You can get it sorted though, don't suffer in silence xx
 
Me! My anxiety has been mainly also around my sleep. I am doing much better now after seeking therapy and religiously practising mindfulness through a truly brilliant app called headspace. It has totally changed the way I view anxiety and thus it doesn't get in the way so much any more, if I get woken by my boys then I do struggle to get back to sleep depending on what time it is and how I deal with my thoughts. I do notice that the worse sleep I have the worse my anxiety is which perpetues the cycle. I night weaned (breastfeed) at 8 months as I really couldn't go through all the nighttimes wake ups and he did wake less thankfully and since then my husband has been helping which means I'm more relaxed at going back to sleep.
 
Hey, yeah I feel I started suffering with anxiety for the last few weeks too - I don't really know why my lb is generally very good, he sleeps well most of the time (unless unwell or going through a leap) he is 4 and half months but each morning I get this terrible anxiety that it's not going to be a good day - I worry he won't nap when he should and that will lead to him being overtired and cranky in the evenings, I worry he won't take his bottles and that will lead to him being less contented and I also get anxious taken him out anywhere - I know it's silly and I should just been enjoying my beautiful little boy but it has been a hard few weeks but hoping I'll feel better and more confident in time. Sorry not much help there but your not alone, I totally underestimated how hard motherhood would be. I'll be following this thread too for some tips X
 
Yes I completely understand and mine has kicked off again during this pregnancy - I see non existent horrific situations and get really panicky that my DD could get hurt (falling in a pond, car accident....) I am seeing a therapist at the moment and it helps to talk things out and she gives me some techniques to use. Speak to your HV and she should be able to point you in the right direction for some help xxx
 
Thanks ladies. It's nice knowing i'm not alone (though sorry others are going through it too). With my son I was anxious all the time. I panicked about absolutely everything. I'd cry everytime my husband left the house. It was horrendous.

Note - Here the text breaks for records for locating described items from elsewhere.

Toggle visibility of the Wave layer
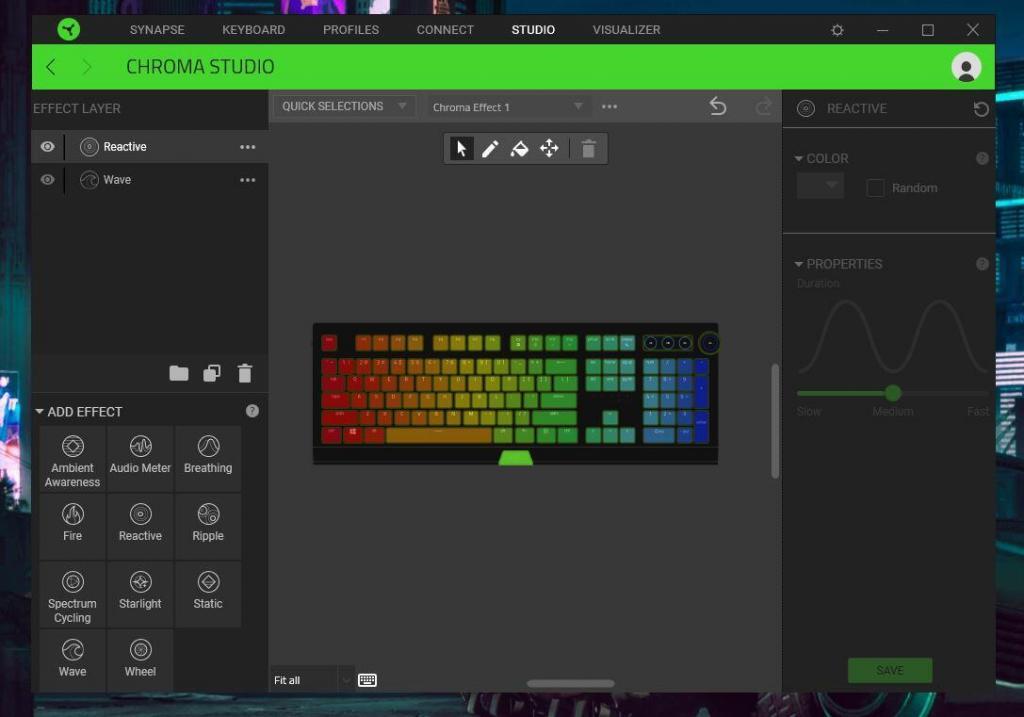Image resolution: width=1024 pixels, height=717 pixels. [47, 180]
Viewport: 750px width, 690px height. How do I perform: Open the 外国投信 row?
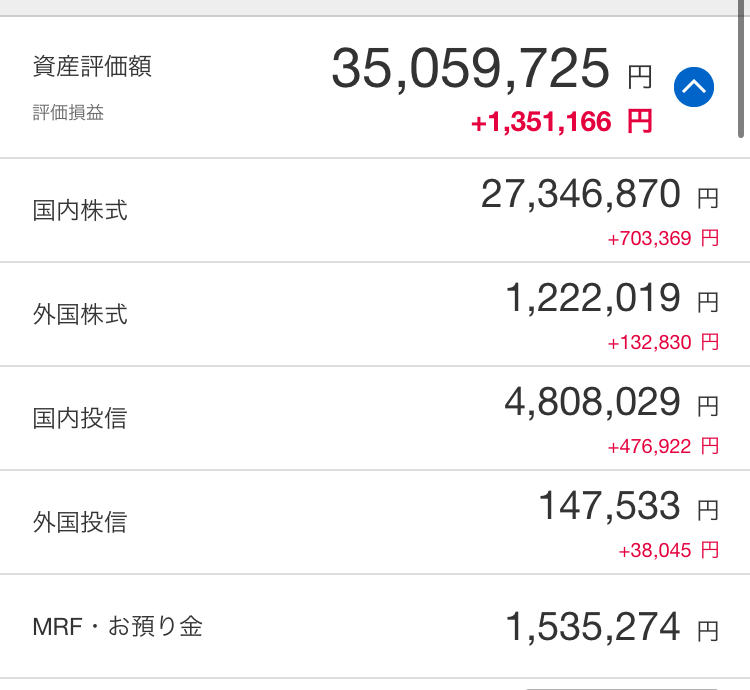(375, 522)
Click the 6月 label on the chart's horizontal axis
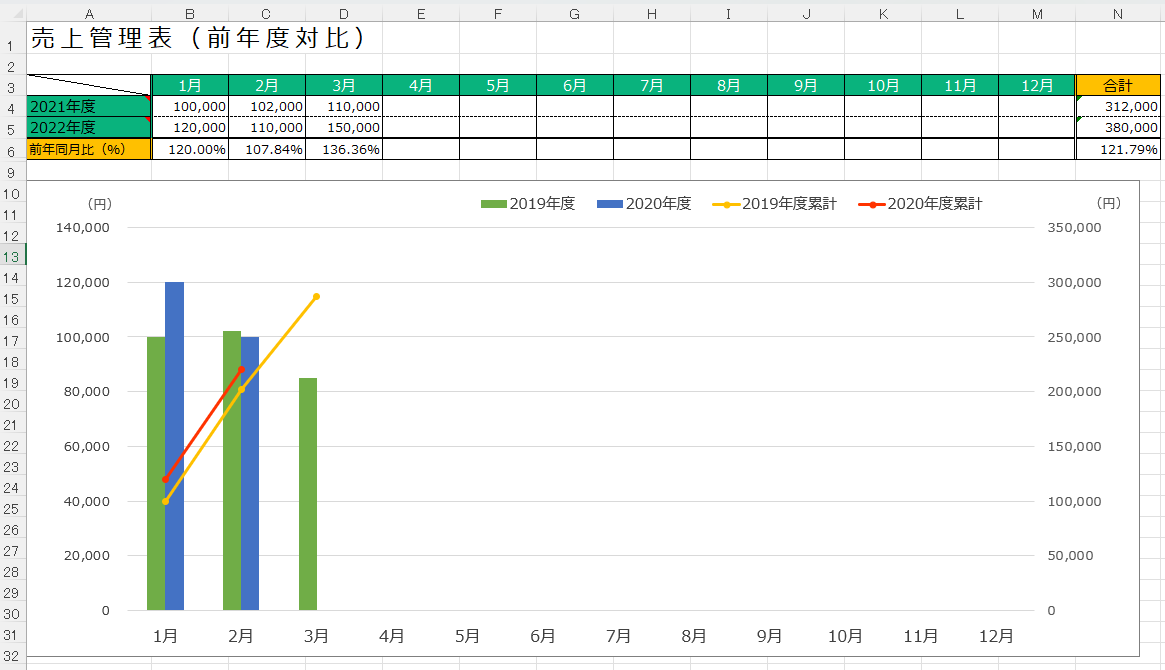Screen dimensions: 1165x670 click(x=543, y=635)
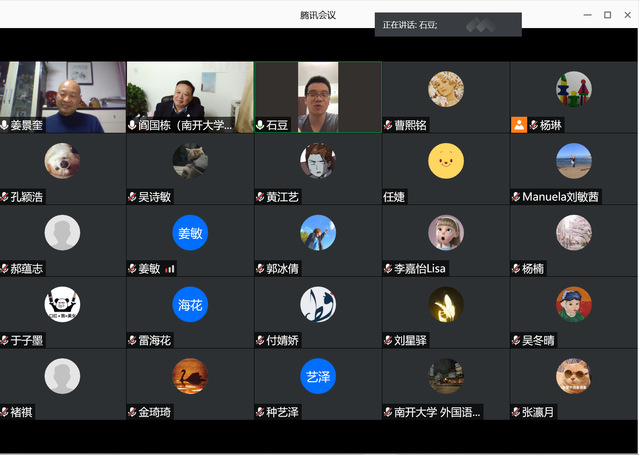639x455 pixels.
Task: Click the 南开大学 外国语 participant name label
Action: coord(437,411)
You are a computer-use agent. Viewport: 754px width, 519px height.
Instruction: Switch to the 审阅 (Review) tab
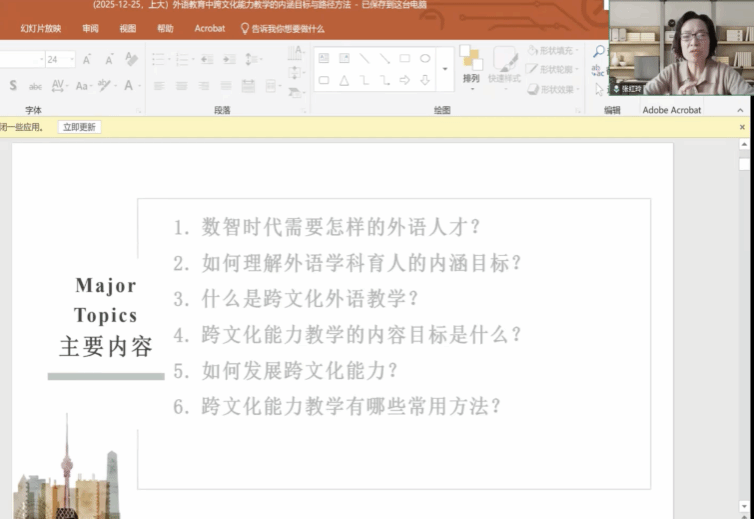[x=91, y=29]
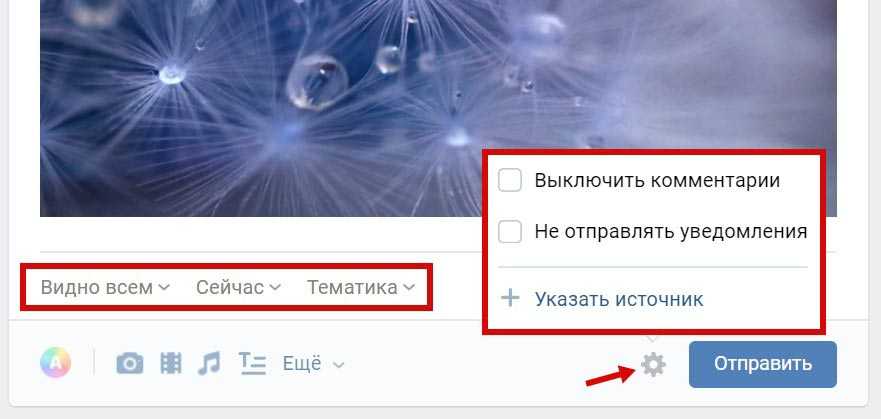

Three years on and I now have a daughter and I am so so so much more relaxed, however at night if the monitor goes off my reaction is more physical than emotional, if you know what I mean? My body reacts before my mind can step in to say 'calm down'. My body always gives the true story. I suffer with social anxiety too and even though my mind thinks, 'you're fine, calm down', my body flushes a hot red and my palms start sweating. I think that's what ticks me off, how my body will not settle down! It just feels completely out of my hands!